» Selected text
BEGIN
The European Union and its 27 member states are moving closer to deploying its landmark stimulus package worth 750 billion euros, or $890 billion, to help them out of the deep recession the pandemic is inflicting on the bloc.
On Tuesday, negotiators from the European Council, which represents the members’ national governments, and the European Parliament reached a political agreement on a number of sticking points that had put the brakes on the swift deployment of the money.
Among the issues: how the money should be spent, whether there would be extra funding for some of the Parliament’s dearest programs and whether stimulus funding should flow to members like Hungary and Poland that are ignoring bloc’s rule-of-law standards.
The stimulus package is part of the E.U.’s multiyear budget, which is always the subject of haggling and horse-trading among the various institutions that govern the bloc.
It will see member states, through the European Commission, the bloc’s executive branch, introduce large-scale joint borrowing for the first time, a significant step toward becoming a closer, more federal-type organization with pooled resources and joint debt.
But the stimulus program isn’t finalized yet: It needs to get the approval of each individual European Union government, in many cases by being ratified in national parliaments. Prime Minister Viktor Orban of Hungary, who is at loggerheads with the European Union over criticism of his handling of democratic institutions, has threatened to block the program, although experts and observers say he is bluffing.
The bloc’s leaders hope the funds will come online early next year to start plugging holes in desperately needed areas of European economies, in particular smaller or weaker ones that cannot raise their own major stimulus packages, as Germany and France have.
The economy of the European Union, the richest group of nations in the world and home to 410 million people, is expected to shrink on average by 7.4 percent this year, before staging a recovery next year. That recovery, experts and policymakers warn, is highly dependent on continued government spending and could be upended by another wave of coronavirus cases, as most of the bloc languishes in a new lockdown after a surge in infections over the fall.
END
» Things to do
A) In the stimulus article, by how much is the European Union's economy expected to shrink this year?
B) From the stimulus article, return the passage between "Among the issues: how" and "bloc’s rule-of-law standards.", inclusive.
C) Name every individual country that the stimulus article mentions by name.

» Data
BEGIN
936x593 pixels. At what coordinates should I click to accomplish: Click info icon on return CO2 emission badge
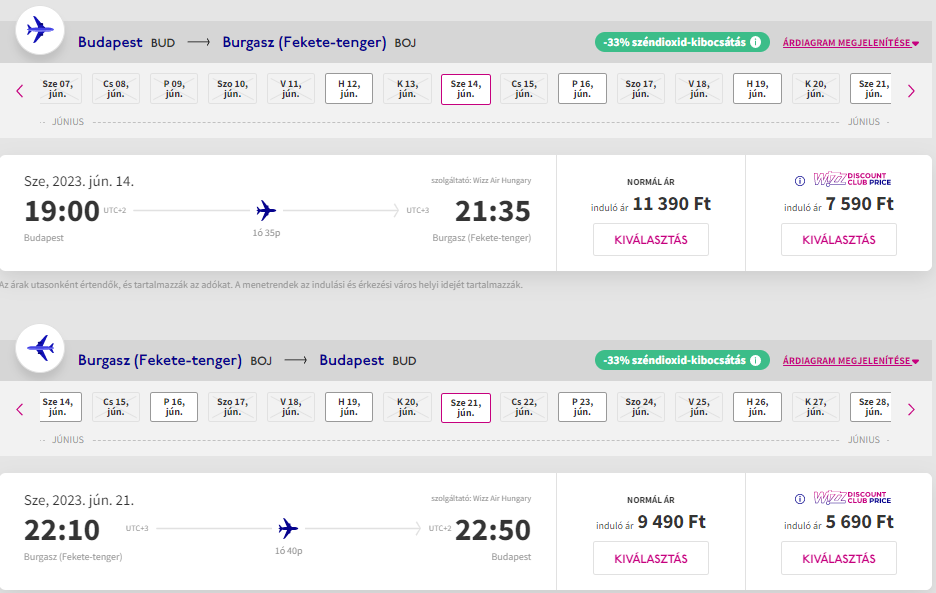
END
» List of answers
A) By 7.4 percent on average.

B)
Among the issues: how the money should be spent, whether there would be extra funding for some of the Parliament’s dearest programs and whether stimulus funding should flow to members like Hungary and Poland that are ignoring bloc’s rule-of-law standards.

C) Hungary, Poland, Germany, France